The two-term mayor said he hopes to file papers for a constitutional amendment in "a couple days," though whether it would go on the ballot in 2014 or 2016 remains to be decided.

"I'd like to do it in 2014," Reed said. "The sooner the better."

Reed won nearly 70 percent approval from San Jose voters for a June 2012 ballot measure that would make city police officers, firefighters, mechanics, planners, librarians and other workers pay up to 16 percent more of their salary toward their pensions to help absorb growing costs to pay down roughly $3 billion in debt in the city's retirement plans.

Measure B also lowered pension benefits for new hires and called for current workers to have the option of switching to a lower benefit for their remaining years on the job, though the city has yet to receive IRS approval for that.

Unions representing city workers have challenged the measure in court, and the case went to trial in July before Santa Clara County Superior Court Judge Patricia M. Lucas. Her ruling is pending.
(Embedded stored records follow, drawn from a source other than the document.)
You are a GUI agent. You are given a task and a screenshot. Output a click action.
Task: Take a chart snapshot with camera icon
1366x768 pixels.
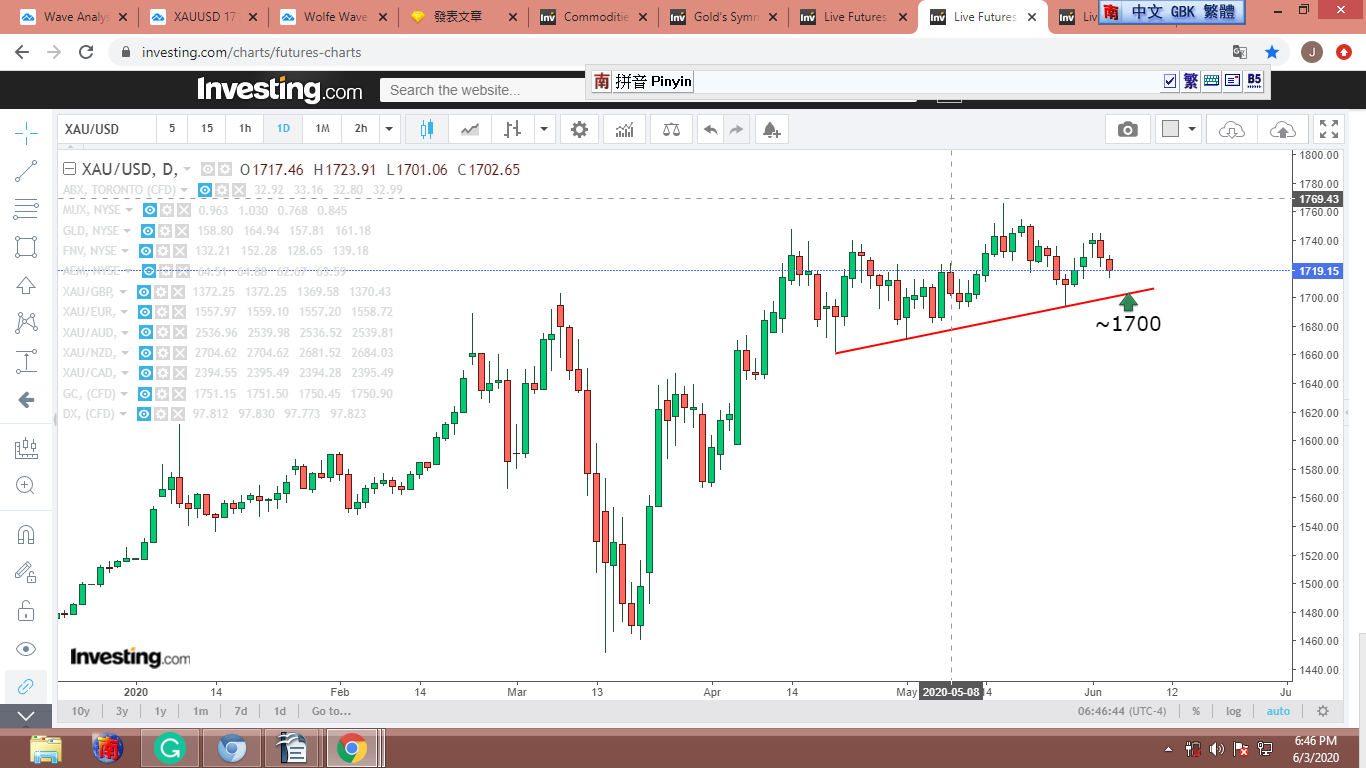coord(1127,129)
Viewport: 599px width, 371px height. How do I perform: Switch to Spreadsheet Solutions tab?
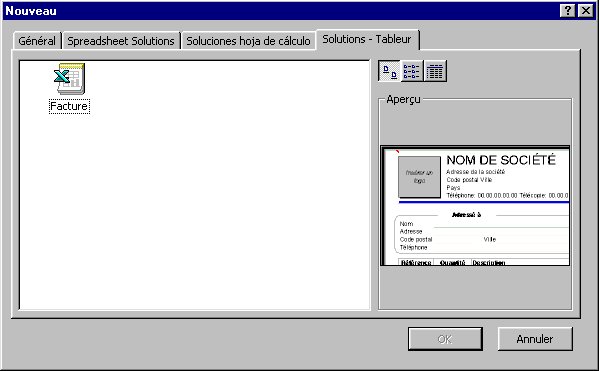121,41
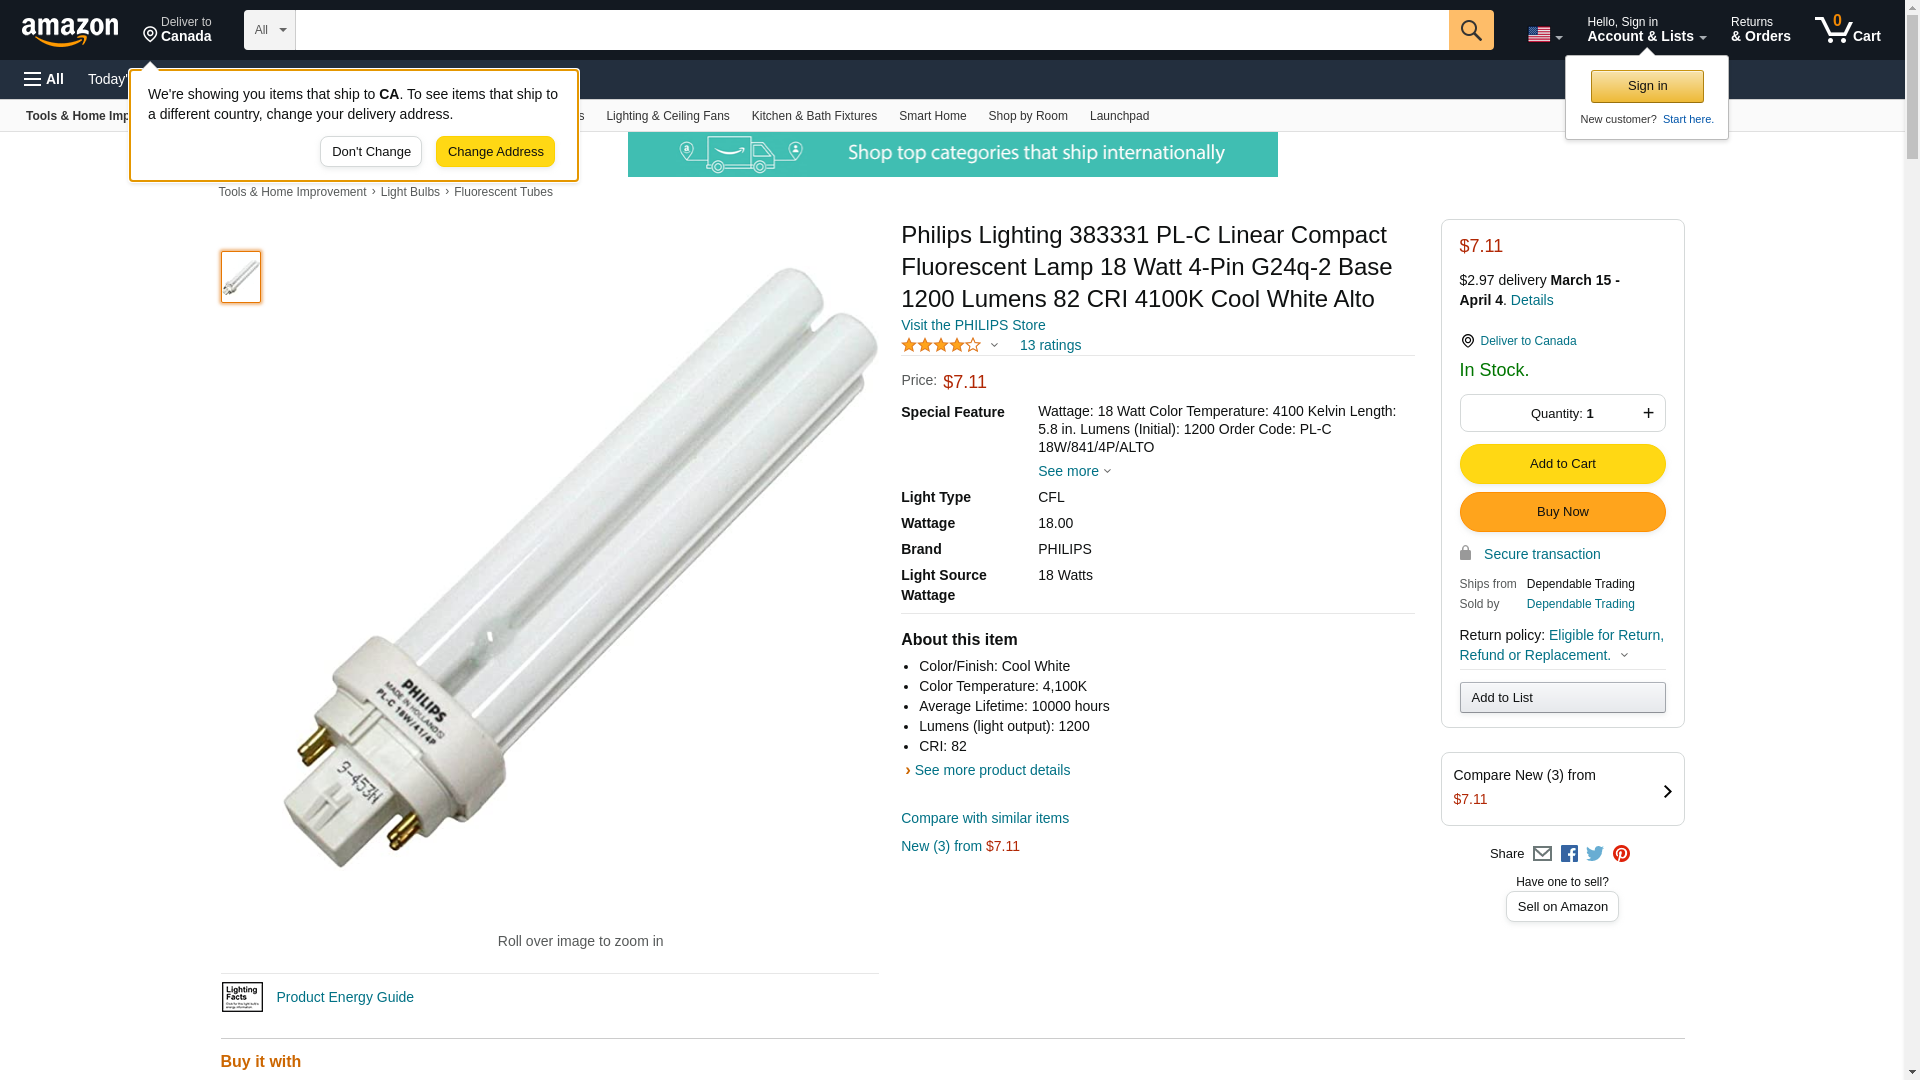Image resolution: width=1920 pixels, height=1080 pixels.
Task: Expand See more special features
Action: 1074,471
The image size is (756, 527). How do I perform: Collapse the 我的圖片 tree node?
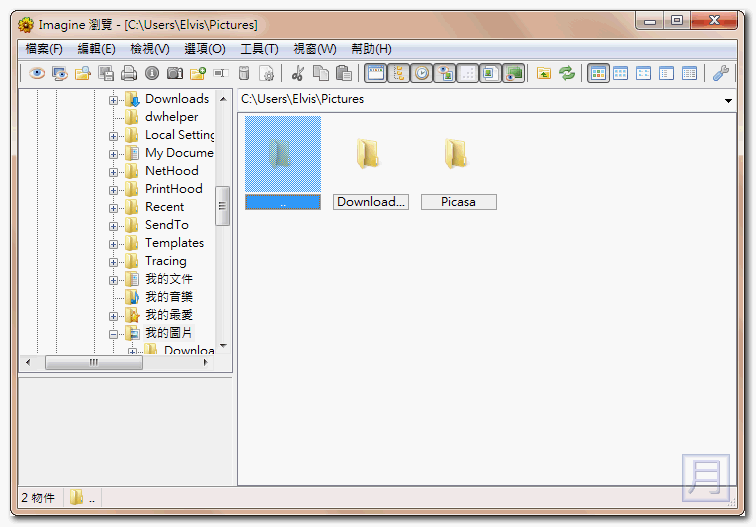114,333
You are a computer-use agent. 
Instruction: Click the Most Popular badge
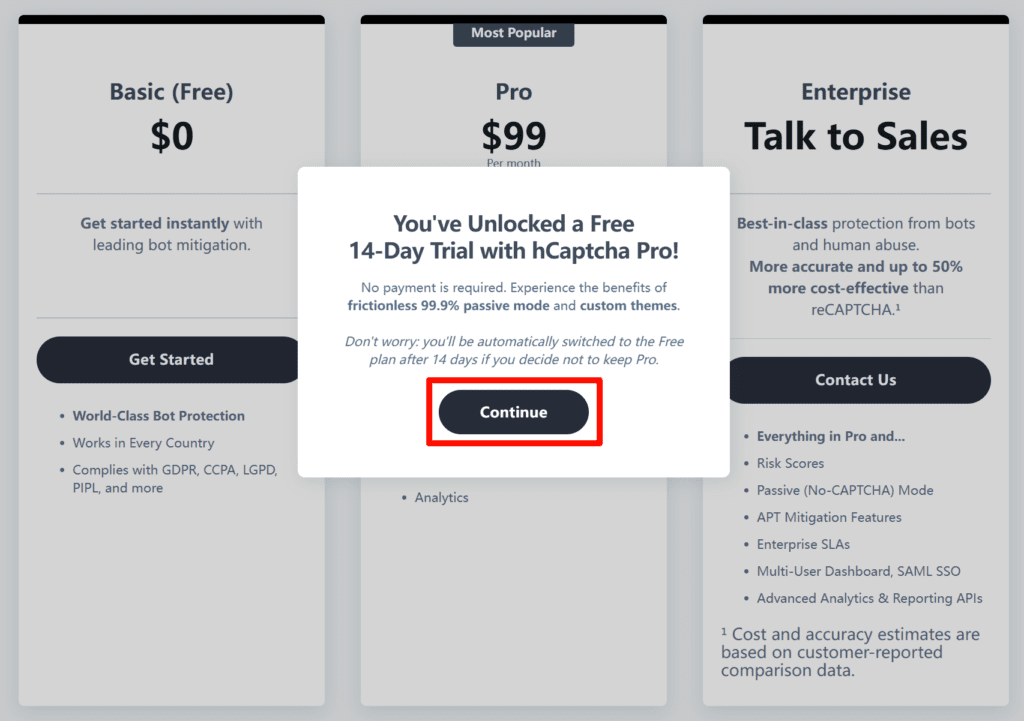click(513, 33)
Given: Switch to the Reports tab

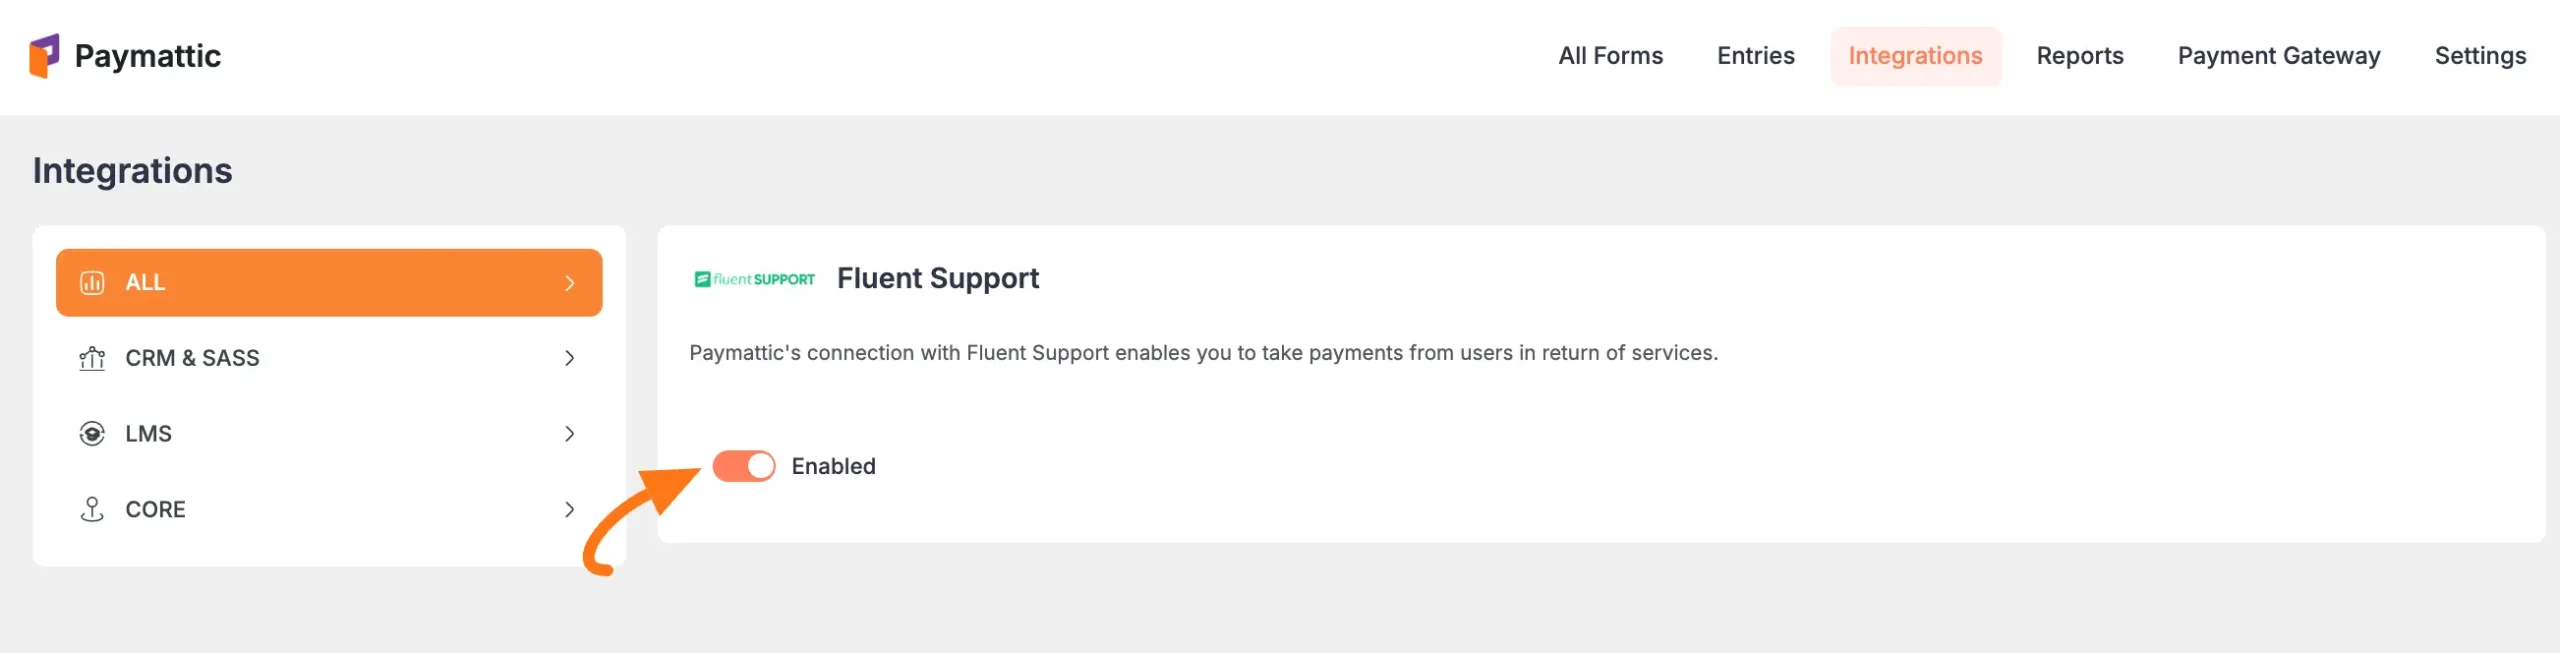Looking at the screenshot, I should [x=2080, y=56].
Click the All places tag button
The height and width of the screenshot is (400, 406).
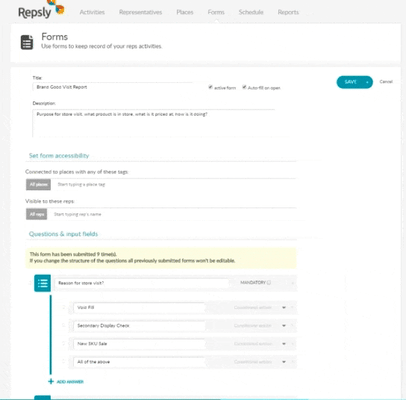click(x=38, y=184)
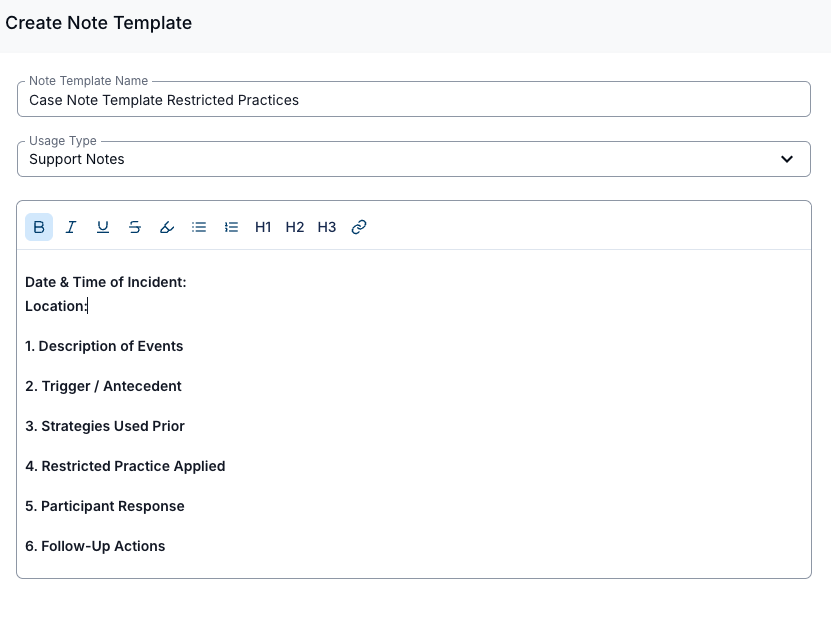Expand Usage Type using the chevron arrow

pyautogui.click(x=787, y=159)
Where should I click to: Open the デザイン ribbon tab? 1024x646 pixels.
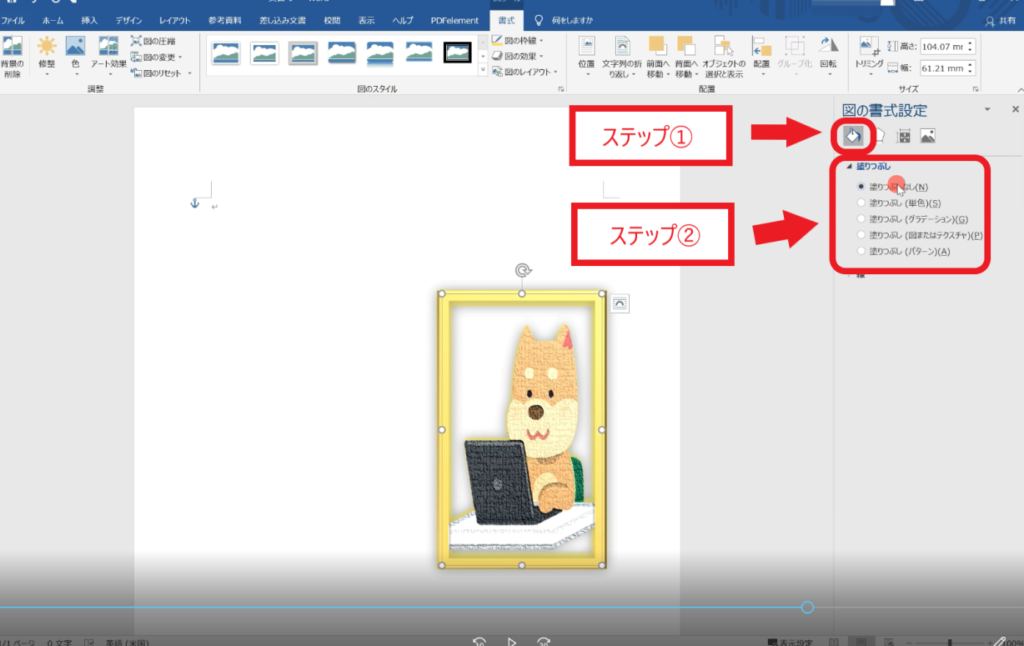[x=128, y=20]
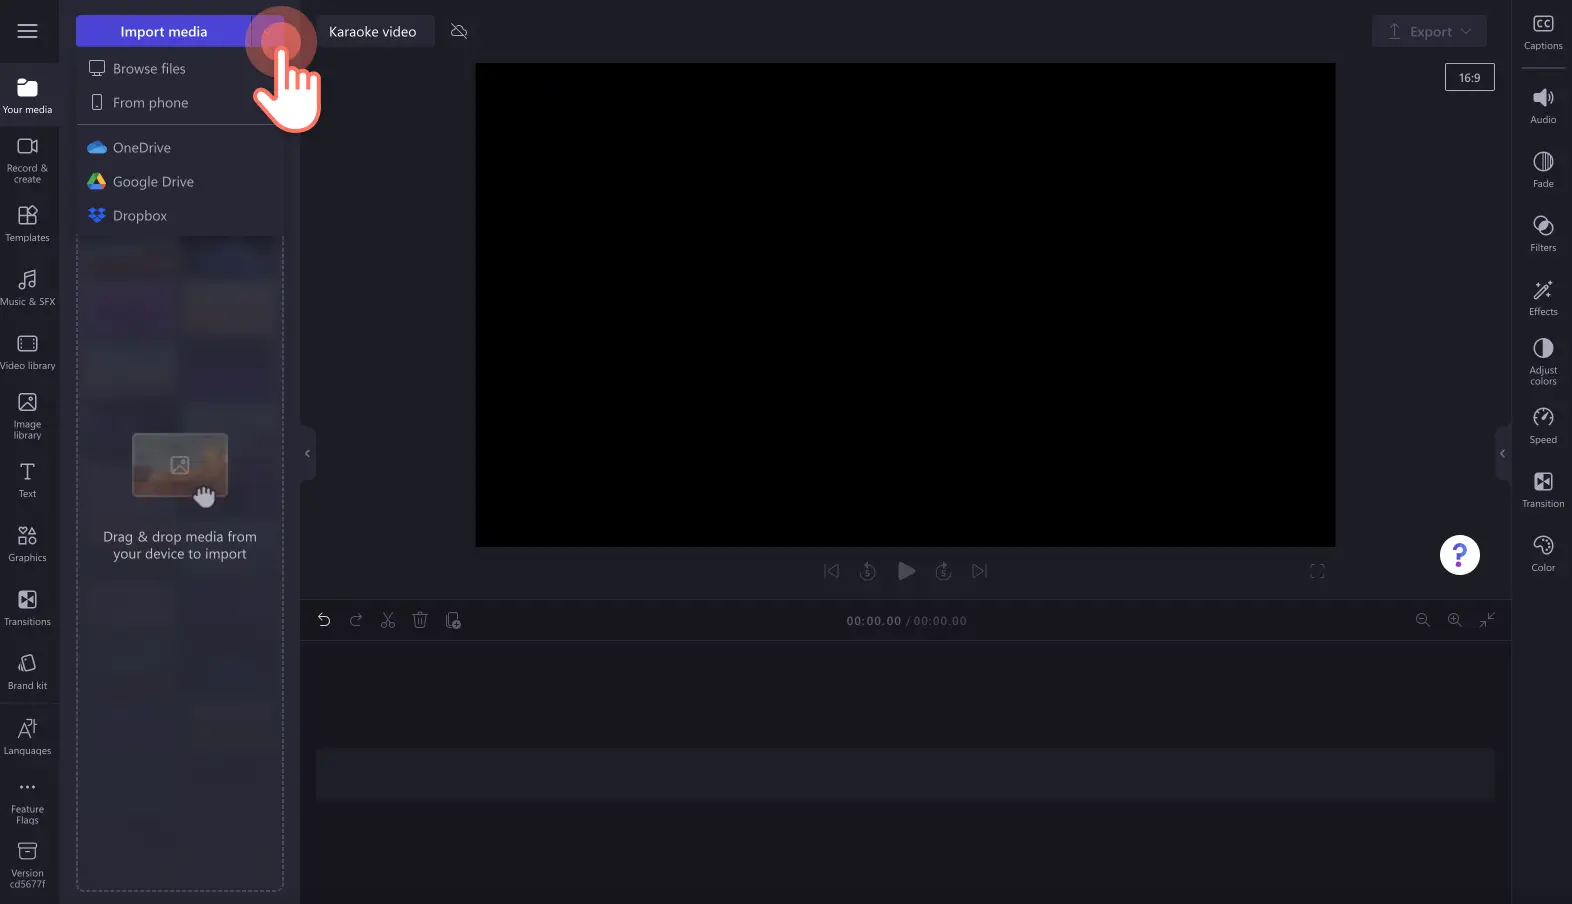Collapse the left media panel

tap(307, 454)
The state constitutional measure Reed is seeking would eliminate a "vested rights" doctrine established through a series of court rulings that effectively prevents California governments from ever reducing their workers pensions over their career, protections not afforded private employer retirement plans.

"The vested rights doctrine is being used to challenge even the most modest pension reforms," Reed told the conference.

Unions have called his San Jose measure illegal and the proposed state constitutional measure an attempt to rob cops, teachers and other public employees of promised retirement security and say it will be bankrolled by corporate and conservative interests seeking to squeeze workers.